WaterTower Music – 2013
par David V, le 18 décembre 2013
8

L'extase mystique de l'espace appartient aux admirables musiques couvrant les chefs-d'oeuvre de Stanley Kubrick et de Terrence Malick. La méditation sur l'infinité des dimensions et la nature profonde de l'homme se fait sous des arcs de pierre en écoutant des "Lacrimosa" ou en valsant avec légèreté sur un fond de Strauss. Dans le cas de Gravity, l'espace ne signifie qu'une et une seule chose : le territoire le plus hostile qui soit. Si la pauvre humanité a pu relever le grand défi de la conquête de la Terre au prix de tant de litres de son sang, et bien des milliards d'années-lumière cubes inexplorées peuvent en contenir bien plus, de sang humain, et c'est tout le sujet de l'admirable film d'Alfonso Cuarón.

Une mission spatiale est accidentée et deux astronautes vont mourir s'ils ne parviennent pas à regagner la Terre. Ça tient en une phrase et c'est un des monuments du cinéma. Devant le génie visuel et narratif, il fallait encore donner un son au tueur tridimensionnel silencieux à peine chauffé par le rayonnement à trois degrés Kelvin du souvenir de sa genèse. Il n'y a pas grand chose dans cette bande originale parce qu'il n'y a pas grand chose là-haut. Ou plutôt si, le là-haut est plein de souffles particulaires destructeurs, d'objets thermiquement infernaux, de sournoise masse indétectable. De silence. On retrouve tout cela dans les pistes sonores, tout ce qui peut nous remplir à nouveau de l'angoisse insoutenable de crever dans la solitude intersidérale.

L'échec commercial de la technologie 3D dans les maisons étant patent, c'est ce disque qui devient le seul truchement pérenne de l'émotion créée par le choc cinématographique.

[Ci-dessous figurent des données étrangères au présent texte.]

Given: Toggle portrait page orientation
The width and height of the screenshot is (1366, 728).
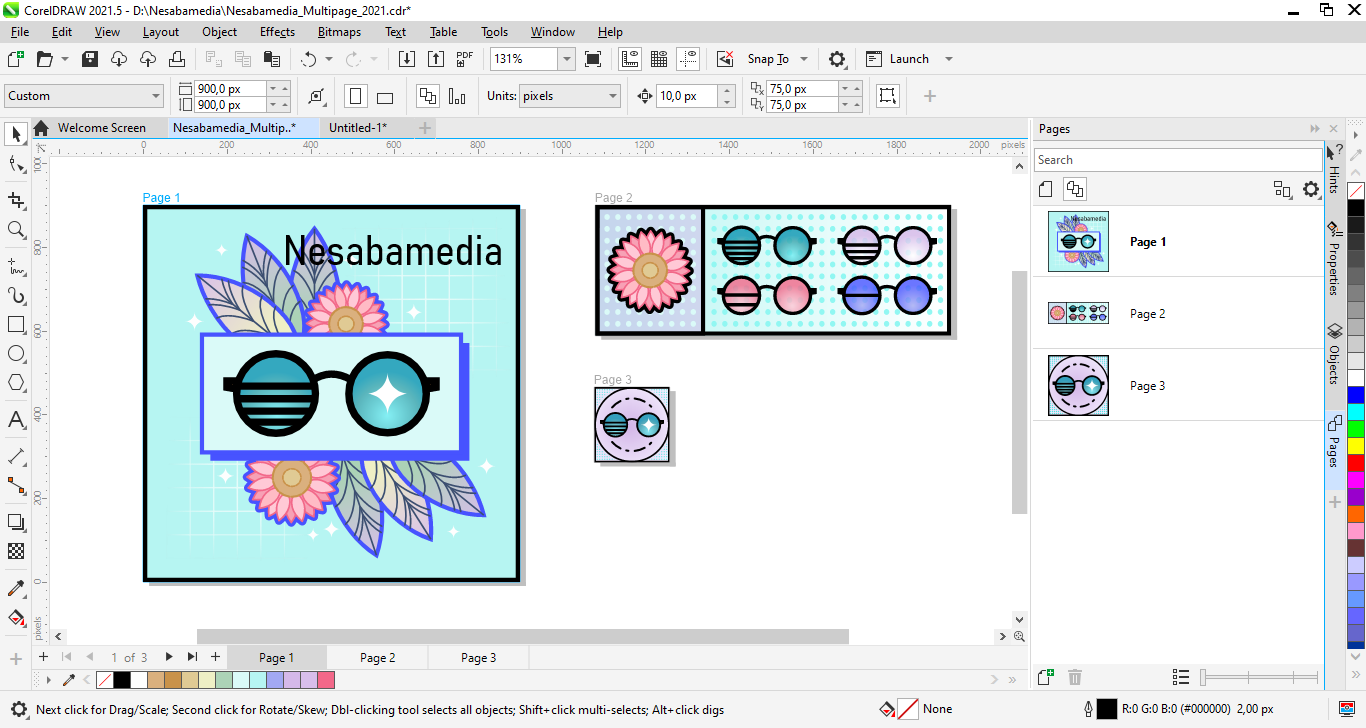Looking at the screenshot, I should pyautogui.click(x=355, y=96).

Les crachats électroniques pratiquement sourds et les vrombissements peuvent ramener au cerveau de manière parfaitement convaincante cette sensation de mort par éloignement avec le berceau terrestre. On écoute et on les sent dans les tripes ces azimuts qui tournent indéfiniment autour de la frêle Sandra Bullock alors qu'elle s'éloigne vers les confins de l'univers. Tout est obscurément triste et terrifiant jusqu'à la fin, jusqu'à ce que la pauvre créature retrouve enfin le sec, lorsqu'il n'y a plus que des voix qui montent en intensité et qu'elle peut planter fermement ses pieds sur le sol pour jeter un regard vers cet inconnu qui restera toujours à dompter. Vers les gigantesques mondes qui entourent le sien, le nôtre, et dans lesquels toutes les aventures sont possibles.